UNITED STATES OF AMERICA,

             Plaintiff-Appellee,                              No. 07-3264
      v.                                                   District of Kansas
THEDRAL R. HARDRIDGE,                                (D.C. No. 06-CV-03220-CM)
                                                     (D.C. No. 02-CR-20003-CM)
             Defendant-Appellant.


            ORDER DENYING CERTIFICATE OF APPEALABILITY*


Before BRISCOE, EBEL and McCONNELL, Circuit Judges.

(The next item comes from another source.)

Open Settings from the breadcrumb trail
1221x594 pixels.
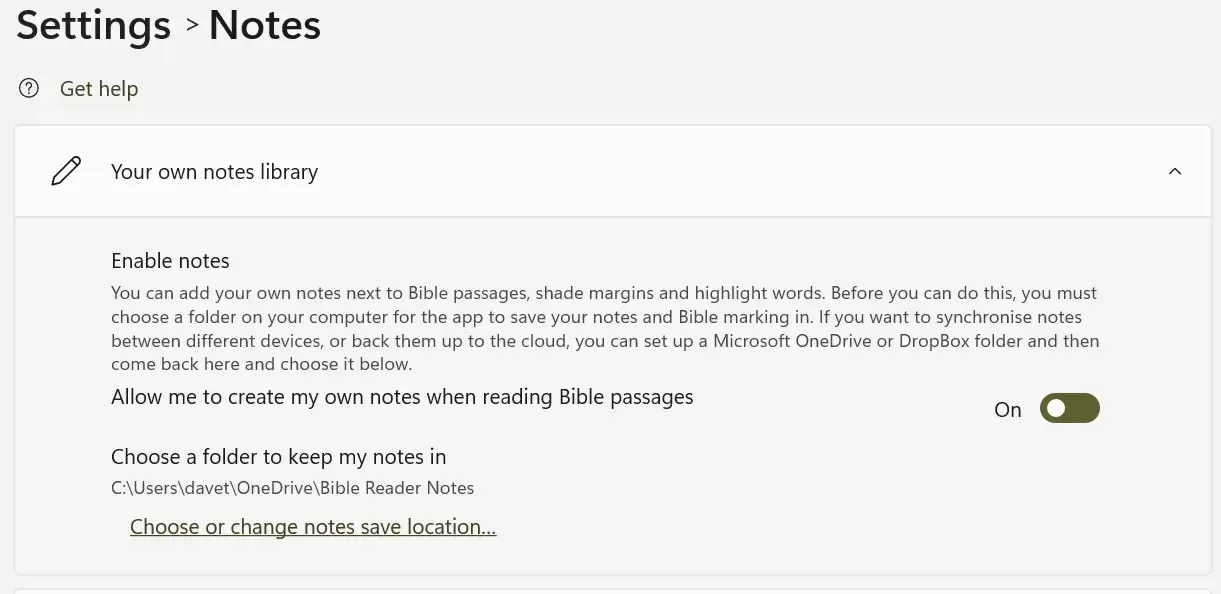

       Petitioner Thedral R. Hardridge, a federal prisoner proceeding pro se, seeks a

certificate of appealability (COA) that would allow him to appeal from the district court’s

order denying his motion to vacate, set aside, or correct his sentence under 28 U.S.C. §

2255. See 28 U.S.C. § 2253(c)(1)(B). We have jurisdiction under 28 U.S.C. §§ 1291 and

2253. Because we conclude that Mr. Hardridge has failed to make “a substantial showing

of the denial of a constitutional right,” we deny his request for a COA and dismiss the

appeal. 28 U.S.C. § 2253(c)(2).




       *
         This order is not binding precedent, except under the doctrines of law of the case,
res judicata, and collateral estoppel.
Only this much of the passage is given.